FCC Commissioner Nathan Simington’s call last week for the FCC to examine its dependency on Nielsen Media Data (see 2207140055) has broadcaster and programmer support, but an accredited alternative isn't available, said broadcast and ratings industry officials in interviews. In some instances, moving away from Nielsen could be prohibitively disruptive, they said. “For some rules there are viable alternatives,” said Rob Folliard, Gray Television senior vice president-government relations and distribution. “But the entire industry is built on Nielsen" designated market areas. “We believe that this could open up competition and allow for competitors to Nielsen,” said LPTV Broadcasters Association Executive Director Peter Saad.
The U.S. Court of Appeals for the D.C. Circuit unanimously vacated the FCC’s requirement that broadcasters check federal databases to determine if entities leasing time on their stations are agents of foreign governments, said a seven-page opinion Tuesday.

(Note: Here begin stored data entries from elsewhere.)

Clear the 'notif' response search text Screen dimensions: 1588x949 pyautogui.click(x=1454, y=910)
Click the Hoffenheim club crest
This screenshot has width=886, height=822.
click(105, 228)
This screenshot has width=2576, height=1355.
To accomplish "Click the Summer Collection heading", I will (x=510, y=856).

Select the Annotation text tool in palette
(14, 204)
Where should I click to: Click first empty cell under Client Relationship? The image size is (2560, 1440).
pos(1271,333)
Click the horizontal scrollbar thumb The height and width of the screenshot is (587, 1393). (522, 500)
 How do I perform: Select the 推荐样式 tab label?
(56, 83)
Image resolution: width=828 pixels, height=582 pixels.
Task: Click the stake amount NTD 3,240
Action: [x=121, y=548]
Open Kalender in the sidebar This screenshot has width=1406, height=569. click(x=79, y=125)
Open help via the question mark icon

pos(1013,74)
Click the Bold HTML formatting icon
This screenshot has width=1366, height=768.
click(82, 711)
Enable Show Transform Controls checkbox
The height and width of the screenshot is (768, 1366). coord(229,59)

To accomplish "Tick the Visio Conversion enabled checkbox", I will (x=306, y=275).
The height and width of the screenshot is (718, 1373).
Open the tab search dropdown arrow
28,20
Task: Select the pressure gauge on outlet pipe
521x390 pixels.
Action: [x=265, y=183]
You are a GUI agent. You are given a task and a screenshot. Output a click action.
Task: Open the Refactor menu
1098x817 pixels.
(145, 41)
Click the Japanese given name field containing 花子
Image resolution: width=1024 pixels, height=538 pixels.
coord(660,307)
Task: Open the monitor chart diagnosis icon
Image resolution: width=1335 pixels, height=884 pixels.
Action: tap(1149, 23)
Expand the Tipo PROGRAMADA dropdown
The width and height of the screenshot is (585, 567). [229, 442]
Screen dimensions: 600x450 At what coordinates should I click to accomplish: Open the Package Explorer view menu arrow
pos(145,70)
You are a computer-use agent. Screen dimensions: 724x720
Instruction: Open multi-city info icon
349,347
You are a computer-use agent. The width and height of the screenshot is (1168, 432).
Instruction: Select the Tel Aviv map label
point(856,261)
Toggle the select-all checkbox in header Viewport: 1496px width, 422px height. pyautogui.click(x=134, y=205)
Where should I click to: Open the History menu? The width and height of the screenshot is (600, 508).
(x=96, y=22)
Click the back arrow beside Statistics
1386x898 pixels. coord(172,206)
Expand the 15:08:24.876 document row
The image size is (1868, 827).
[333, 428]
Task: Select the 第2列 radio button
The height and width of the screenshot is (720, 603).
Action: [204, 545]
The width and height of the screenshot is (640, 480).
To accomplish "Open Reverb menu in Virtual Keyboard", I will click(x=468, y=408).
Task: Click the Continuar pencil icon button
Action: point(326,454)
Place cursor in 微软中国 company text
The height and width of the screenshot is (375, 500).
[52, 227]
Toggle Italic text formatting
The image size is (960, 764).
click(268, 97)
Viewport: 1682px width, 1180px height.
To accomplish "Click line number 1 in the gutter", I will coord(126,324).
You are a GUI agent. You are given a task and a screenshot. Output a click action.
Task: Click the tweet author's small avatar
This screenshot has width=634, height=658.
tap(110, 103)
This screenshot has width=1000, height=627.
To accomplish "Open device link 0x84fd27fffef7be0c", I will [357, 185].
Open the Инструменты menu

The court ruled against the agency because the language of the sponsorship ID statute limits the due diligence required of broadcasters to their employees and sponsors. “The FCC’s verification requirement ignores the limits that the statute places on broadcasters’ narrow duty of inquiry,” said the opinion from Judge Justin Walker. “That is not the law that Congress wrote.” “The FCC overreached,” said Multicultural Media, Telecom and Internet Council Senior Adviser David Honig. MMTC, NAB and the National Association of Black Owned Broadcasters were the petitioners in the case.
Tech and public interest groups urged the FCC to close off the possibility of charging regulatory fees to users of unlicensed spectrum, while NAB -- which first raised the proposal -- pivoted to arguing for additional fees for broadband service providers, in comments on the agency’s 2022 regulatory fees in docket 22-223 filed by Tuesday’s deadline (see 2206010058).
Broadcasters, MVPDs, ISPs and other entities argued over the state of competition in the broadband and video marketplaces and how to address it, in comments posted by Friday’s deadline in docket 22-203 for the agency’s biannual State of Competition in the Communications Marketplace report to Congress, due in Q4. Regulations premised on lack of competition “should be repealed,” said NCTA. The FCC “must consider the real-world consequences of imposing, in a highly competitive marketplace, a burdensome and outdated regulatory regime,” said NAB.
An NAB-backed Senate bill to open a window to allow low-power television stations to upgrade to better-protected Class A status is opposed by some LPTV groups, but lawmakers are looking to move it this year, said legislators and LPTV industry officials in interviews.